[Data records]
---------------

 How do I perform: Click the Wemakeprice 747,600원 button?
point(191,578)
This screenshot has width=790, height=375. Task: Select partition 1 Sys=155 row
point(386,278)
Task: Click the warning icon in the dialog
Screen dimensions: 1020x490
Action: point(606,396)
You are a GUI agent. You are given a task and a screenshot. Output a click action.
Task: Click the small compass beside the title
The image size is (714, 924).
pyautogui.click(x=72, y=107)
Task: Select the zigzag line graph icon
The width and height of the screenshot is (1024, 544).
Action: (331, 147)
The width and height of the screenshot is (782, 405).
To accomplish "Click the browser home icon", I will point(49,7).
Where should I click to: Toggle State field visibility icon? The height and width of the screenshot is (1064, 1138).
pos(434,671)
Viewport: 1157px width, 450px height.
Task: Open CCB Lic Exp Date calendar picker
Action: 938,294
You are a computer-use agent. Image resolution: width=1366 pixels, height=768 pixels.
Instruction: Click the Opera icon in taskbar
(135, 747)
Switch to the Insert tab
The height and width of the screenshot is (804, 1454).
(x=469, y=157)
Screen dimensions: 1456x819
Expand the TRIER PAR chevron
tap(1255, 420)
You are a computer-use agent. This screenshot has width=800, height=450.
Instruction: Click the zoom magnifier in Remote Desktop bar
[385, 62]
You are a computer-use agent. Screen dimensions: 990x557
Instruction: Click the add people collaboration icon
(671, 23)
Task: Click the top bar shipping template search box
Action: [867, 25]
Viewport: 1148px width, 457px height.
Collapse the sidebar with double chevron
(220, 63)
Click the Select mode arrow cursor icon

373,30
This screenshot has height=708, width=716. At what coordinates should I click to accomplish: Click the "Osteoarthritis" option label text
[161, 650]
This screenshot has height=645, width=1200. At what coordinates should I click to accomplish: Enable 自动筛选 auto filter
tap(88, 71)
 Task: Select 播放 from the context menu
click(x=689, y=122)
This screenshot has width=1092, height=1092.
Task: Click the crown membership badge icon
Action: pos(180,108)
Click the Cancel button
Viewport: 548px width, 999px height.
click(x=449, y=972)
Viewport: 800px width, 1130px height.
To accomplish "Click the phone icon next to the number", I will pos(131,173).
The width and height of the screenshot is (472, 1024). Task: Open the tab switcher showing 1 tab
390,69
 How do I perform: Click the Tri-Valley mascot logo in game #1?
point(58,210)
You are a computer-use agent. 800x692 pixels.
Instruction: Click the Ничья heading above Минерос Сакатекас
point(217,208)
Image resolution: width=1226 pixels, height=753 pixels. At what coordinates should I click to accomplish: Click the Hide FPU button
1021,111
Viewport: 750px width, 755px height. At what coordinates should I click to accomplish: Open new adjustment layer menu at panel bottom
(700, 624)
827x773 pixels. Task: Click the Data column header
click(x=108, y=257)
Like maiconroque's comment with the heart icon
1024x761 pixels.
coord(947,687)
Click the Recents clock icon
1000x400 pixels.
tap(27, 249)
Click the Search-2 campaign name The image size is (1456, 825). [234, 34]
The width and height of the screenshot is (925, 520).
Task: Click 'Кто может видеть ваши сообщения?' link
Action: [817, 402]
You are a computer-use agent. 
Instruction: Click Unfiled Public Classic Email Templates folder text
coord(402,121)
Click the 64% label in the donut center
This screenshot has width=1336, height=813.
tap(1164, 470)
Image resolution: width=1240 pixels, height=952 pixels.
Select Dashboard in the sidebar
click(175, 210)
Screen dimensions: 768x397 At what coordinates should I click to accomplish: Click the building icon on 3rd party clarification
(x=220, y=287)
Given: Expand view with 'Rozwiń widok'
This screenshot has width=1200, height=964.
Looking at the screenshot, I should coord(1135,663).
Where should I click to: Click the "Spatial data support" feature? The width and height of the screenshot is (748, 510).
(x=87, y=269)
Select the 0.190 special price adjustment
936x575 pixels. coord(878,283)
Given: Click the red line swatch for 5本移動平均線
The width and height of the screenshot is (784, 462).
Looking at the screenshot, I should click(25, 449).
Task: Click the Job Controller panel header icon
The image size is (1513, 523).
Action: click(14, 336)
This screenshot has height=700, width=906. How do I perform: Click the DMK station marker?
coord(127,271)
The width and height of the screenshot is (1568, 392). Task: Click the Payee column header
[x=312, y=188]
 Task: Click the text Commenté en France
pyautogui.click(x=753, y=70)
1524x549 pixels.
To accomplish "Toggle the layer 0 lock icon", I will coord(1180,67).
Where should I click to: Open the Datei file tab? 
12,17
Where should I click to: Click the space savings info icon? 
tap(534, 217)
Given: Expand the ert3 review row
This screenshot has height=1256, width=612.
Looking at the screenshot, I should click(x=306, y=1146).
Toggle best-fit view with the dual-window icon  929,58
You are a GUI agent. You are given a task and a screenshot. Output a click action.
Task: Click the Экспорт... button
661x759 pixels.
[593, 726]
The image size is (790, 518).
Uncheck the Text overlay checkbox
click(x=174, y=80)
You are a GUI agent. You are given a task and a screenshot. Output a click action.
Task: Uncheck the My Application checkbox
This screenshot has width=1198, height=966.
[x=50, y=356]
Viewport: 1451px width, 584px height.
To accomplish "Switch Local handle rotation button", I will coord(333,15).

---------------

Work item: Give back one number only: the count of lines in the entries that hold the string "will".

Result: 4